* _Data to use_:
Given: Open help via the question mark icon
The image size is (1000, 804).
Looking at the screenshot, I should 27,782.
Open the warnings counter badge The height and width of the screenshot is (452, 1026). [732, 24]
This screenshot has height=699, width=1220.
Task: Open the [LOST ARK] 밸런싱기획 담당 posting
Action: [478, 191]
* * *
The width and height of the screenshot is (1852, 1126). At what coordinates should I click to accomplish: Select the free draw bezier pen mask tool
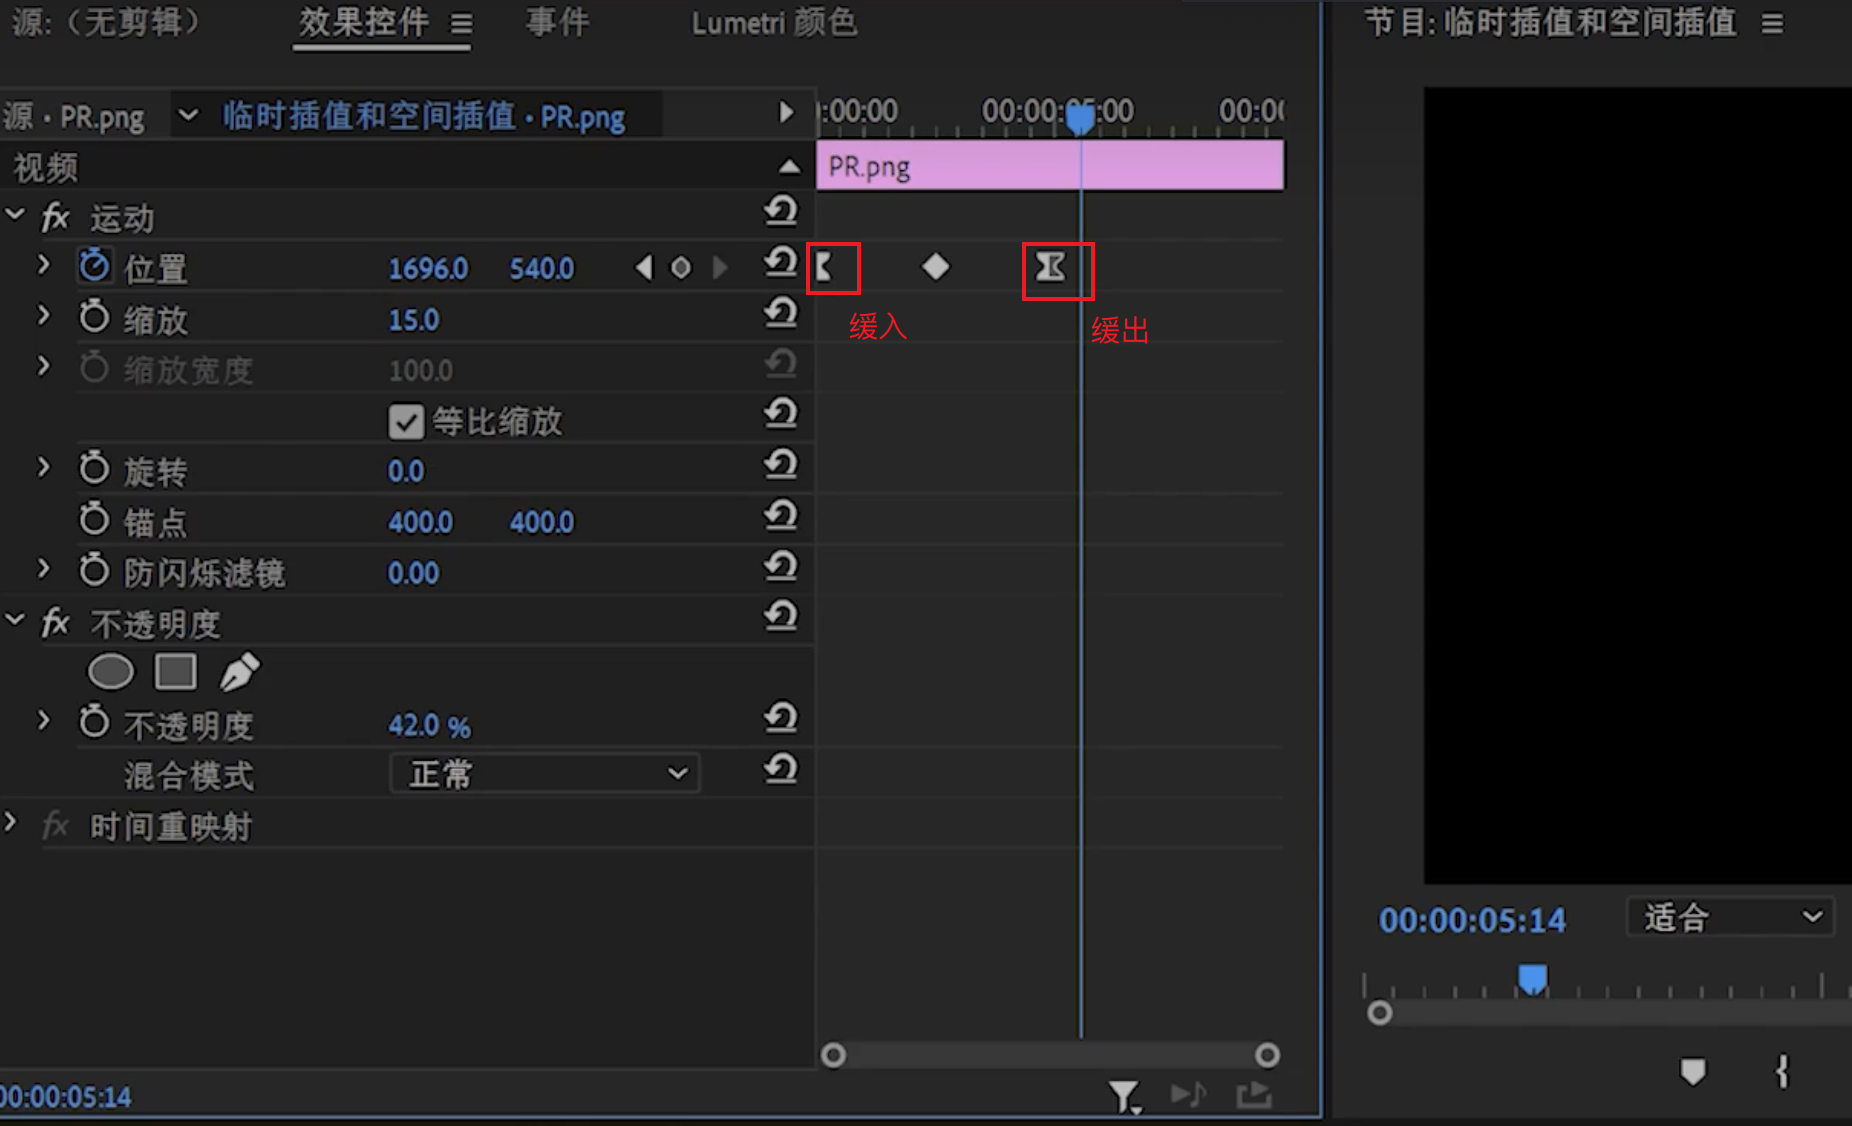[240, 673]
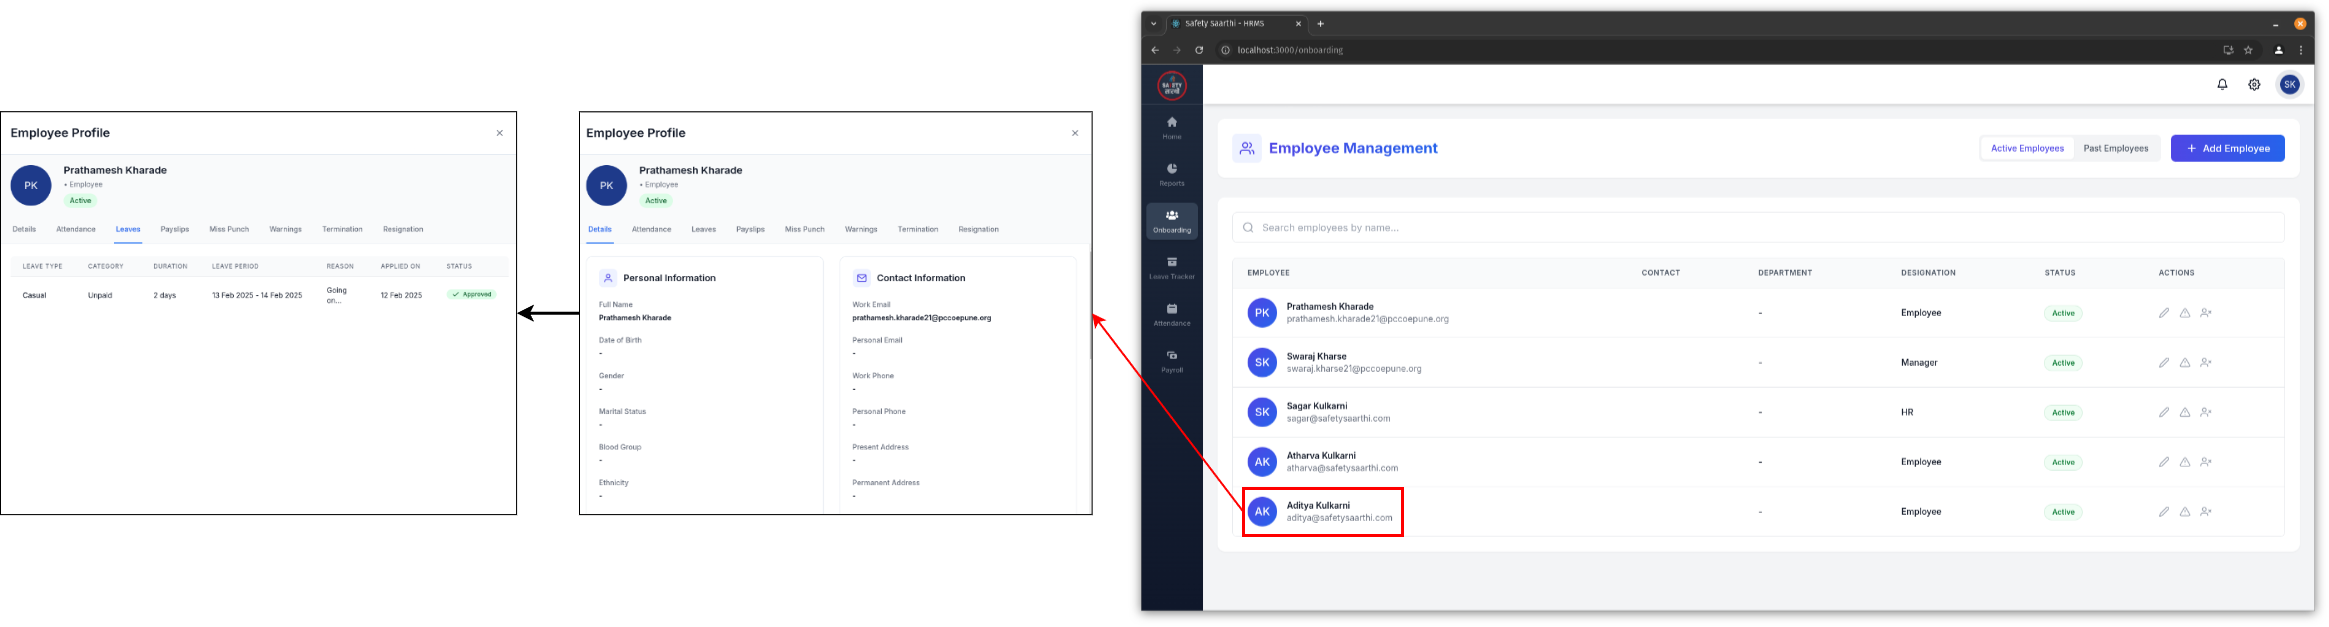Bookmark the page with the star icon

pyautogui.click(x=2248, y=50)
--
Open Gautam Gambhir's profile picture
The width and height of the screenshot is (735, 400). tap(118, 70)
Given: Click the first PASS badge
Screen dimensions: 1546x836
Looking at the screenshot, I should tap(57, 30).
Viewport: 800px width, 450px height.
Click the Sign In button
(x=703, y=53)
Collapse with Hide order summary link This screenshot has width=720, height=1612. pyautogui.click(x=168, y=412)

* _Problem details_:
Retype only the stretch of lines above starting at the one with "Screen dimensions: 1546x836" and stopping at the one with "Collapse with Hide", exactly as written, with both kept.

* _Answer for the task_:
Screen dimensions: 1546x836
Looking at the screenshot, I should tap(57, 30).
Viewport: 800px width, 450px height.
Click the Sign In button
(x=703, y=53)
Collapse with Hide order summary link This screenshot has width=720, height=1612. pyautogui.click(x=168, y=412)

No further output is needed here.